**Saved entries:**
[Start of section]

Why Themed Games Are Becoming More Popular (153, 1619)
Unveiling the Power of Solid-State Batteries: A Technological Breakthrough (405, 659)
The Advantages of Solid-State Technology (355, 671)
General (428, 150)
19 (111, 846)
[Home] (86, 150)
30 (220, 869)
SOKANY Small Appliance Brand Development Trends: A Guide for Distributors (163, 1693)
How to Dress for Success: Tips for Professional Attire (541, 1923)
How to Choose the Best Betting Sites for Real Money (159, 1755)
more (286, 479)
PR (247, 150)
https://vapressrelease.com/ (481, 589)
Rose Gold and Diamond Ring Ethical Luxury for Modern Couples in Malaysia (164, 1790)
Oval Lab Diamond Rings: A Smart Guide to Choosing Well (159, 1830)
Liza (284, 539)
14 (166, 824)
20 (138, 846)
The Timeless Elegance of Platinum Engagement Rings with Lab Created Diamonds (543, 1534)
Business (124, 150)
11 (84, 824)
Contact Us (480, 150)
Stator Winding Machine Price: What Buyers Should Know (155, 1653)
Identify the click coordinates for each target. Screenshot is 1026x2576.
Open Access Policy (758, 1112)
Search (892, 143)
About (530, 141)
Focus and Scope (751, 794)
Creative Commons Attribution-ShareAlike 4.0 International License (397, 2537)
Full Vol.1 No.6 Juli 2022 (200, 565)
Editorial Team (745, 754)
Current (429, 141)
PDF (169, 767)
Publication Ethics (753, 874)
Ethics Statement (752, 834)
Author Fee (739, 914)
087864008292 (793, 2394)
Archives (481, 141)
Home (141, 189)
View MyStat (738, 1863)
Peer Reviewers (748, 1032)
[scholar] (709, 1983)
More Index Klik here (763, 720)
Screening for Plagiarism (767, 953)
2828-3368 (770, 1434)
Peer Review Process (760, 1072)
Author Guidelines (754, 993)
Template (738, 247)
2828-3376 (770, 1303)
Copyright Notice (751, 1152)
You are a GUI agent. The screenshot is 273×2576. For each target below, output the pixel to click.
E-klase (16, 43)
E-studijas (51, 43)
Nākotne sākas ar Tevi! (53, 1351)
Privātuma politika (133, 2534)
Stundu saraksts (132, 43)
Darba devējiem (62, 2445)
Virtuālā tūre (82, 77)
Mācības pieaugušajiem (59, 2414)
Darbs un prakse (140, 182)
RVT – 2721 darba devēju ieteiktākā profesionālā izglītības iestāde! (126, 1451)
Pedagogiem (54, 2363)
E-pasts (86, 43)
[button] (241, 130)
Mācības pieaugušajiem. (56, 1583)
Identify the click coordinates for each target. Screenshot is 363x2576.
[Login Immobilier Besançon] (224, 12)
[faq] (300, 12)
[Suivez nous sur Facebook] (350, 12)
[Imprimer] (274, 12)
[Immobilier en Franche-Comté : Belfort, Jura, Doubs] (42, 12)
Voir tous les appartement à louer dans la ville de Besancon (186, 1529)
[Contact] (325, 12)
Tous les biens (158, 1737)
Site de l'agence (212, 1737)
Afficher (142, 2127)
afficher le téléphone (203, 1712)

[End of section]

The lines to show are those in the data above that include "Rings".

**ANSWER TO THIS TASK:**
Oval Lab Diamond Rings: A Smart Guide to Choosing Well (159, 1830)
The Timeless Elegance of Platinum Engagement Rings with Lab Created Diamonds (543, 1534)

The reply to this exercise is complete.